Christian Kujau 12-10-2009 05:09 AM

botched RAID, now e2fsck or what?
 
On Wed, 9 Dec 2009 at 20:50, Lucian Șandor wrote:
> However, no combination seems useful. Sometimes I get:
> "e2fsck: Bad magic number in super-block while trying to open /dev/md0"

Did you try specifying a different superblock? If you can remember how the
filesystem was initially created, you can use:

$ mkfs.ext3 -n /dev/md0 (MIND THE -n SWITCH!)

to get a list of the backup superblocks, which you can then use with fsck.
Don't forget to man mkfs.ext3 :-)

> Question 1: Is there a way to make dumpe2fs or another command
> estimate the number of files in what appears to be an ext3 partition?

I can only think of:

$ dumpe2fs -h /dev/loop0 | egrep 'Inode count|Free inodes'

The difference between both values should be the used inodes, i.e.
files/directories on the filesystem.

> Question: if I were to struck lucky and find the right combination,
> would dumpe2fs give me a very-very long list of superblocks?

The superblock count depends on how the fs was initially created. I could
imagine that the list is longer for a real filesystem, as "garbage"
won't have any superblocks at all.

> superblocks extend far into the partition, or do they always stop

Superblocks are usually spread all over the device.

> Question 3: Is there any other tool that would search for files in the
> remains of an ext3 partition, and, this way, validate or invalidate
> the permutations I try?

Have a look at:
http://ext4.wiki.kernel.org/index.php/Undeletion

Christian.
--
BOFH excuse #208:

Your mail is being routed through Germany ... and they're censoring us.

_______________________________________________
Ext3-users mailing list
Ext3-users@redhat.com
https://www.redhat.com/mailman/listinfo/ext3-users

Andreas Dilger 12-10-2009 05:54 AM

botched RAID, now e2fsck or what?
 
On 2009-12-09, at 18:50, Lucian Șandor wrote:

However, no combination seems useful. Sometimes I get:
"e2fsck: Bad magic number in super-block while trying to open /dev/
md0"

Other times I get:
"Superblock has an invalid journal (inode 8)."
Other times I get:
"e2fsck: Illegal inode number while checking ext3 journal for /dev/
md2."

None of these appears in only one permutation, so none is indicative
for the corectness of the permutation.


You need to know a bit about your RAID layout and the structure of
ext*. One thing that is VERY important is whether your new MD config
has the same chunk size as it did initially. It will be impossible to
recover your config if you don't have the same chunk size.


Also, if you haven't disabled RAID resync then it may well be that
changing the RAID layout has caused a resync that has permanently
corrupted your data.


That said, I will assume the primary ext3 superblock will reside on
the first disk in the RAID set, since it is located at an offset of
1kB from the start of the device.


You should build and run the "findsuper" tool that is in the e2fsprogs
source tree. It will scan the raw disk devices and locate the ext3
superblocks. Each superblock contains the group number in which it is
stored, so you can find the first RAID disk by looking for the one
that has superblock 0 at offset 1kB from the start of the disk.

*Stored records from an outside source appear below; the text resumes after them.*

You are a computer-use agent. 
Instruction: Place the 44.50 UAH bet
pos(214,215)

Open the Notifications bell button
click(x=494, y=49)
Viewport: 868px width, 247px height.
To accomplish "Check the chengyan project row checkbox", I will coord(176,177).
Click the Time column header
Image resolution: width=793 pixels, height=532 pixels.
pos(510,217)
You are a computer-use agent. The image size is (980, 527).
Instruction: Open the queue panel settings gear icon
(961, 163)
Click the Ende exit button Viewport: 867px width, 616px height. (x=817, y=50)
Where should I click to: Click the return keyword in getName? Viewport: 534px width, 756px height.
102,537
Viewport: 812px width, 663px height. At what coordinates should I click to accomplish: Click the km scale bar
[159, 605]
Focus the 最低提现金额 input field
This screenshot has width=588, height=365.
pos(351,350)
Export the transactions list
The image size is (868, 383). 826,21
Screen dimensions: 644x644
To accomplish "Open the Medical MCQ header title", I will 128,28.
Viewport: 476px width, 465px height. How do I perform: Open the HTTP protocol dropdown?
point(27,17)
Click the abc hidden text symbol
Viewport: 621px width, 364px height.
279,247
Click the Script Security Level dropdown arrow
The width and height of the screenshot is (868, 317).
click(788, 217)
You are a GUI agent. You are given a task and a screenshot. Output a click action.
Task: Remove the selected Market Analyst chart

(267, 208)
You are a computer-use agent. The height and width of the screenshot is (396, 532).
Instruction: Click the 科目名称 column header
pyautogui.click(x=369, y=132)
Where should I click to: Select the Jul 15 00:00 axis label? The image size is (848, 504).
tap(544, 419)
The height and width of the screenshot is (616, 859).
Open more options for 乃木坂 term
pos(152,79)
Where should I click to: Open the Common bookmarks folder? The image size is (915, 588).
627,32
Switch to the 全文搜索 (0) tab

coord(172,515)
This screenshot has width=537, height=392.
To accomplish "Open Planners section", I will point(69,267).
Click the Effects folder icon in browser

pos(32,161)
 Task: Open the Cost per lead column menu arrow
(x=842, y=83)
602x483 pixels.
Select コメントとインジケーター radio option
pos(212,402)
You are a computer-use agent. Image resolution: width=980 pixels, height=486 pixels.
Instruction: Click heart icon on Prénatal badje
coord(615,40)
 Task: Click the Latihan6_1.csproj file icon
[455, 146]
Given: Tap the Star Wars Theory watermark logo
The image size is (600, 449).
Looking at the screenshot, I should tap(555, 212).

There may be other copies of the superblock #0 stored in the journal
file, but those should be ignored.


The backup superblocks have a non-zero group number, and "findsuper"
prints the offset at which that superblock should be located from the
start of the LUN. Depending on whether you have a non-power-of-two
number of disks in your RAID set, you may find the superblock copies
on different disks, and you can do some math to determine which order
the disks should be in by computing the relative offset of the
superblck within the RAID set.



The other thing that can help order the disks (depending on the RAID
chunksize and the total number of groups in the filesystem,
proportional to the filesystem size) is the group descriptor table.
It is located immediately after the superblocks, and contains a very
regular list of block numbers for the block and inode bitmaps, and the
inode table in each group.


Using "od -Ax -tx4" on a regular ext3 filesystem you can see the group
descriptor table starting at offset 0x1000, and the block numbers
basically just "count" up. This may in fact be the easiest way to
order the disks, if the group descriptor table is large enough to
cover all of the disks:


# od -Ax -tx4 /dev/hda1 | more
:
:
001000 0000012c 0000012d 0000012e 02430000
001010 000001f2 00000000 00000000 00000000
001020 0000812c 0000812d 0000812e 2e422b21
001030 0000000d 00000000 00000000 00000000
001040 00010000 00010001 00010002 27630074
001050 000000b8 00000000 00000000 00000000
001060 0001812c 0001812d 0001812e 27a70b8a
001070 00000231 00000000 00000000 00000000
001080 00020000 00020001 00020002 2cc10000
001090 00000008 00000000 00000000 00000000
0010a0 0002812c 0002812d 0002812e 25660134
0010b0 00000255 00000000 00000000 00000000
0010c0 00030000 00030001 00030002 17a50003
0010d0 000001c6 00000000 00000000 00000000
0010e0 0003812c 0003812d 0003812e 27a70000
0010f0 00000048 00000000 00000000 00000000
001100 00040000 00040001 00040002 2f8b0000

See nearly regular incrementing sequence every 0x20 bytes:

0000012c, 0000812c, 00010000, 0001812c, 00020000, 0002812c, 00030000,
0003812c



Each group descriptor block (4kB = 0x1000) covers 16GB of filesystem
space, so 64 blocks per 1TB of filesystem size. If your RAID chunk
size is not too large, and the filesystem IS large, you will be able
to fully order your disks in the RAID set. You can also verify the
RAID chunk size by determining how many blocks of consecutive group
descriptors are present before there is a "jump" where the group
descriptor blocks were written to other disks before returning to the
current disk. Remember that one of the disks in the set will also
need to store parity, so there will be some number of "garbage" blocks
before the proper data resumes.



I also ran dumpe2fs /dev/md2, but I don't know how to make it more
useful than it is now. Right now it finds supernodes in a series of
permutations, so again, it is not of much help.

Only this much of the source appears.